Bradberry is fully aware that his latest book, 6 Secrets to Startup Success, will be a tough reality check for some readers. Starting a business demands an incredible amount of hard work, long hours, and very little compensation. In a recent interview with Bradberry, conducted by Inc. Magazine, he explains why passion alone can’t fuel a start-up, and why supplementing excitement with realism and preparation is what’s key to successfully sustaining a fledgling business. The following are excerpts from that article:
What is the passion trap?
The passion trap is a cycle: A pattern of beliefs, choices, and behaviors that are linked to each other. It’s a self-reinforcing pattern. Each of us has probably been a true believer in some great idea, some big idea. If I have an idea that I believe in strongly, that’s a core belief I have, so I make decisions and choices based on those beliefs. I also interpret data from the environment that tends to support my beliefs, and then I take actions, and those actions create some kind of results that can be evaluated.
There are two sneaky things about the passion trap, it tends to operate at a subconscious or unconscious level, so we’re often not aware that these cognitive biases or these filters are at work, and we actually believe that the world or the marketplace is confirming our thesis about the business.
The other thing that’s sneaky about the passion trap is that it feels good, and there’s a lot of feel-good culture in a lot of the entrepreneurial literature—not only the literature, but the support systems, the communities around entrepreneurs and start-ups, is often all about “follow your passion.” I think there’s a reinforcing belief that says if you’re following your passion, feeling great is a signal that you’re on the right path.
Is the passion trap what inspired you to write your book?
I set out to do an immersive study of what I would call “success factors among start-ups,” so I brought my own experience and observations, but I also looked at the academic literature and the popular literature, both hard copy and online. At first, I was alarmed at how many businesses really do fail and the high percentage of start-ups that don’t make it, and I became more intrigued with what’s going on there. Typically, a lot of these ideas are good ones, and the founders are pretty talented people.
I found the main reasons why businesses fail or succeed are not all that complex. They’re fundamental mistakes that founders make, like assume market demand is there when it’s not, or they don’t raise enough money, or they don’t watch their expenses closely enough. I looked for underlying causes. I began to see a pattern: I called it “entrepreneurial traps,” because I think there’s more than one trap that a new entrepreneur tends to fall into.
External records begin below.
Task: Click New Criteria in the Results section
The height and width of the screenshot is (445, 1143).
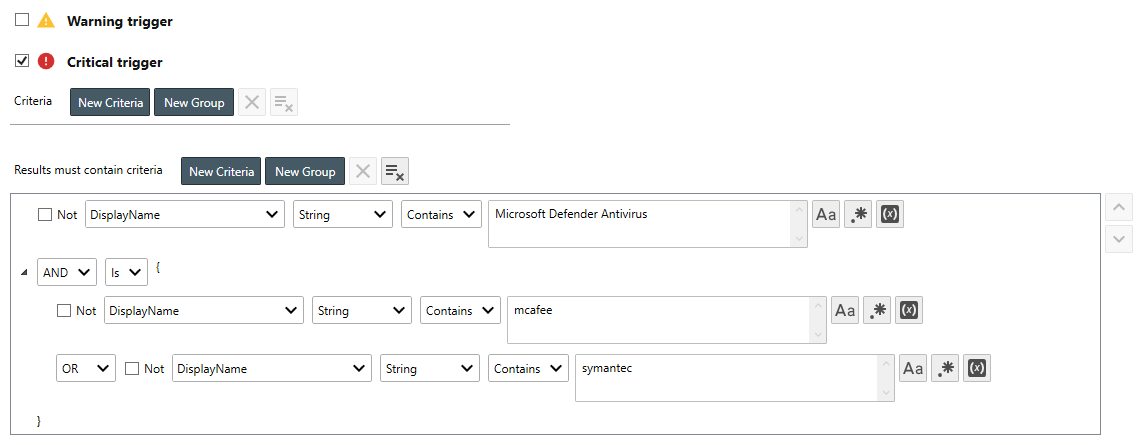Action: pos(221,172)
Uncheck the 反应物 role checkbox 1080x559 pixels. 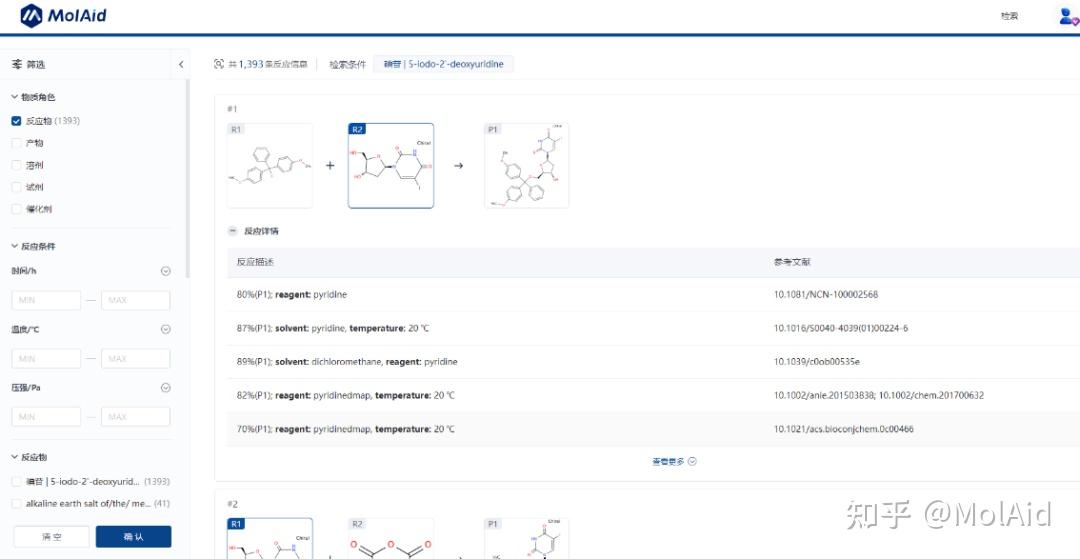pos(16,121)
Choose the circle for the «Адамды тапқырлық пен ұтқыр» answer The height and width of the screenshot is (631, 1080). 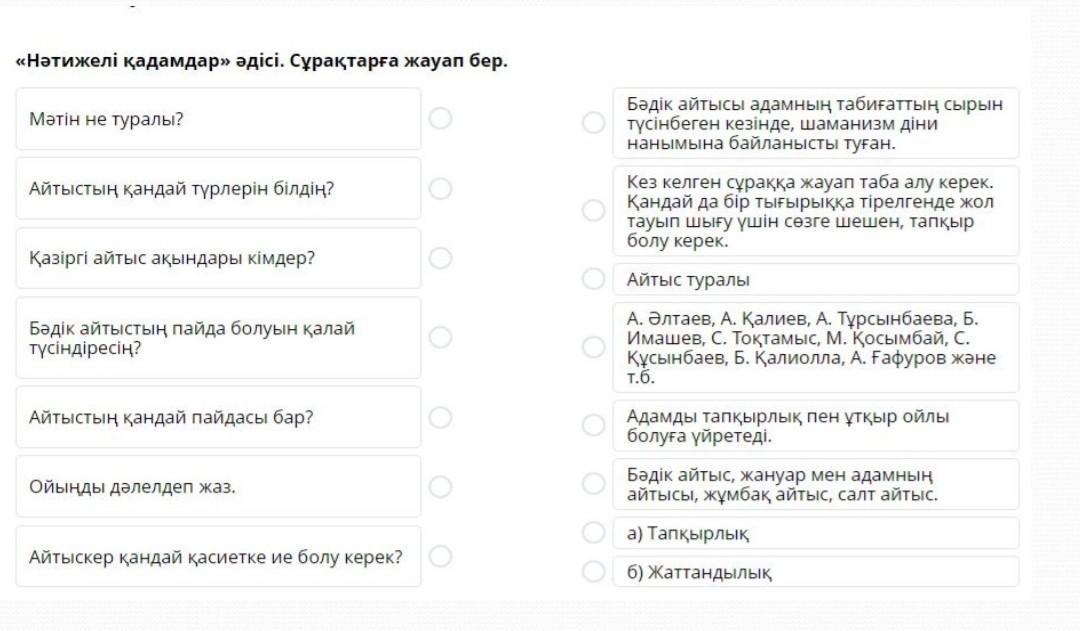594,426
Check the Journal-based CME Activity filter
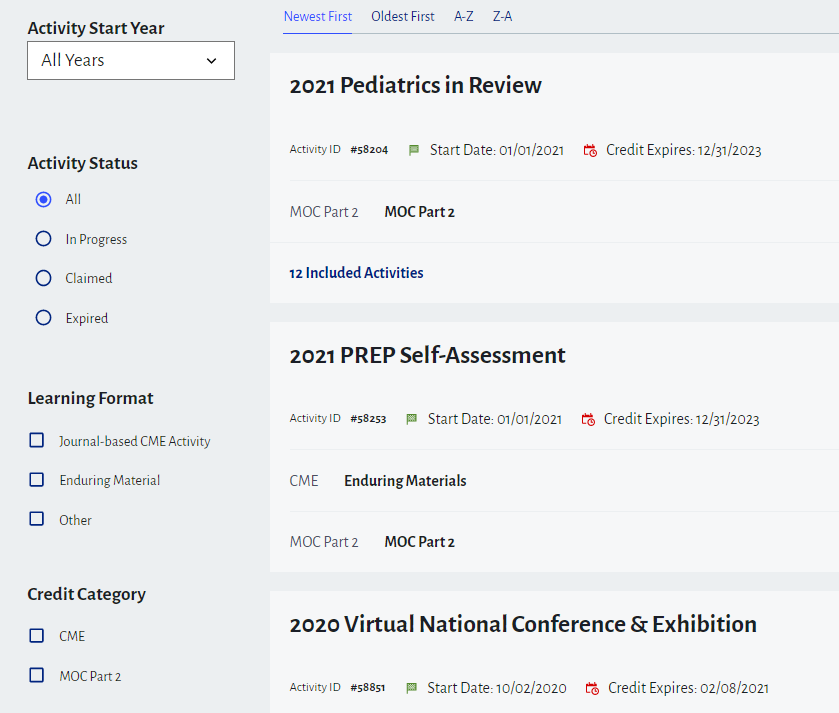839x713 pixels. [37, 440]
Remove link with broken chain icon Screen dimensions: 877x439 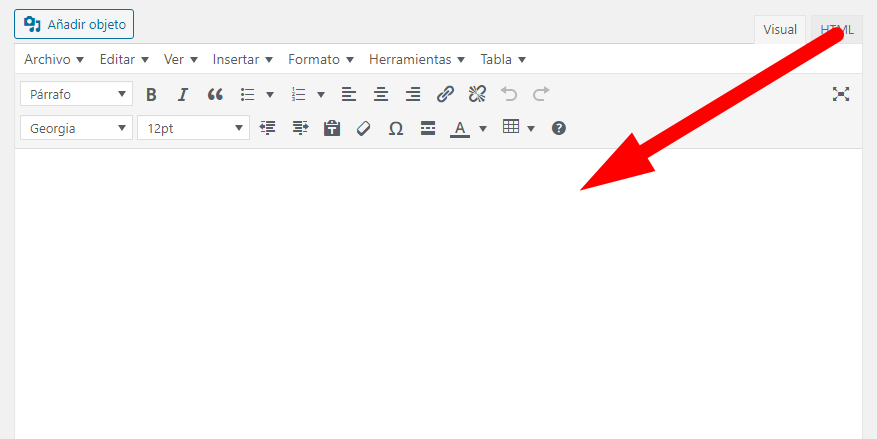477,95
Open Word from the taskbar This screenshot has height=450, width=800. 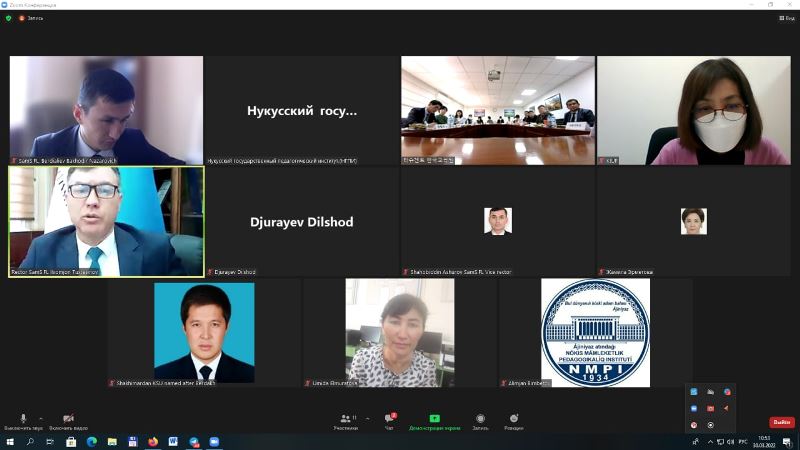[173, 441]
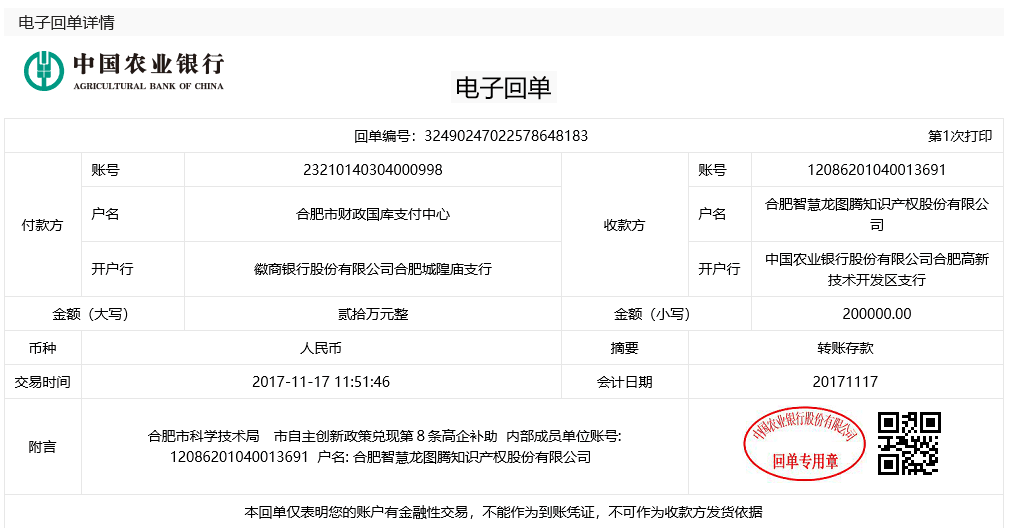Click the currency value 人民币
This screenshot has height=528, width=1012.
[321, 348]
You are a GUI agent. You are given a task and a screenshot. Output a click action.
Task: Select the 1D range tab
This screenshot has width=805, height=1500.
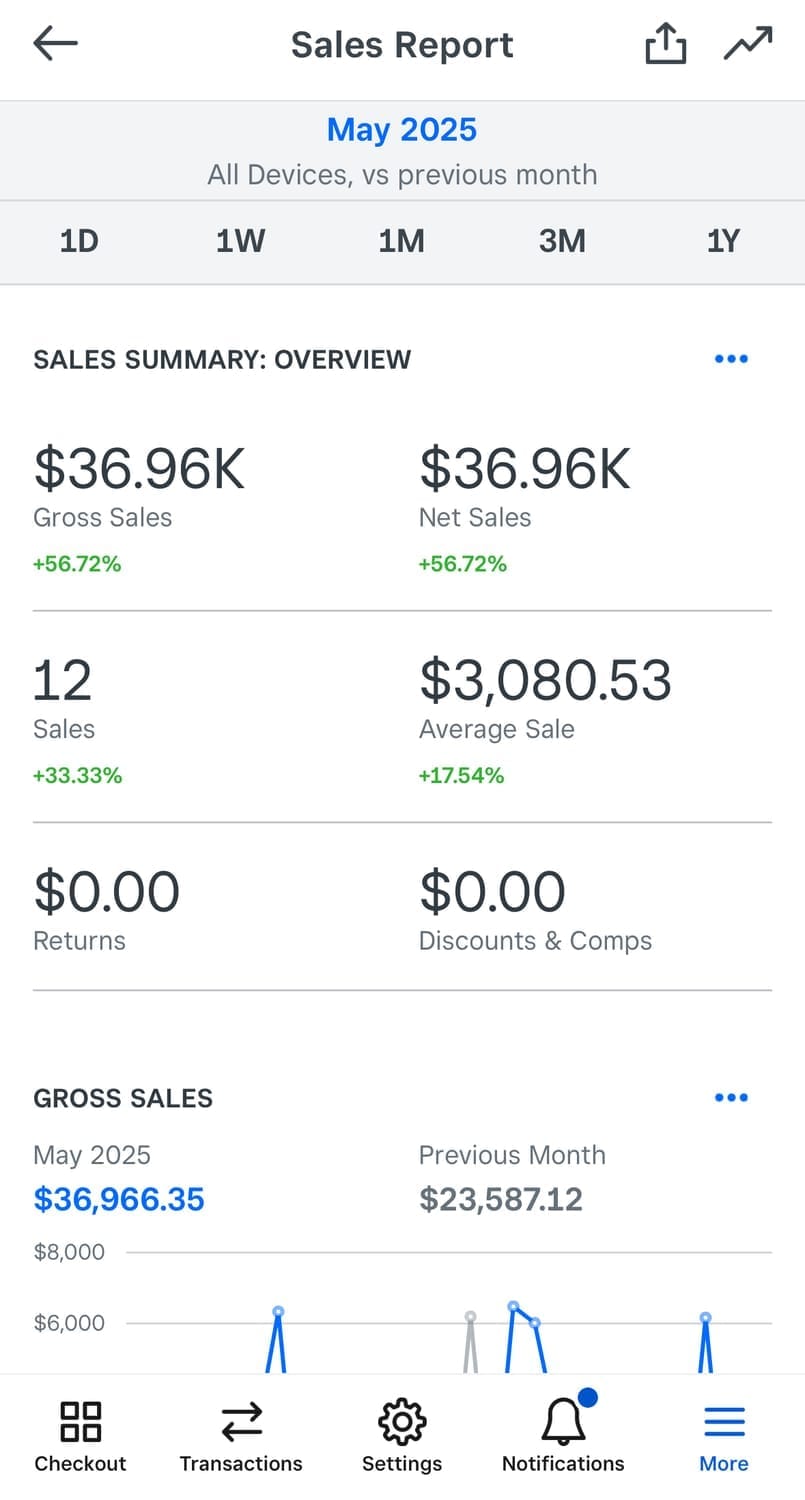[x=79, y=241]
One I called the money trap, is when someone ends up with their back against the wall, they’re running out of cash, and at that point it’s too late to raise money typically, because investors aren’t going to be enamored with a desperate entrepreneur. The other I called the capacity trap, which is when an entrepreneur is stretched so thin that they can’t or won’t come up for air and bring on additional talent or resources in order to grow the business, so they’re just like a rat on the wheel.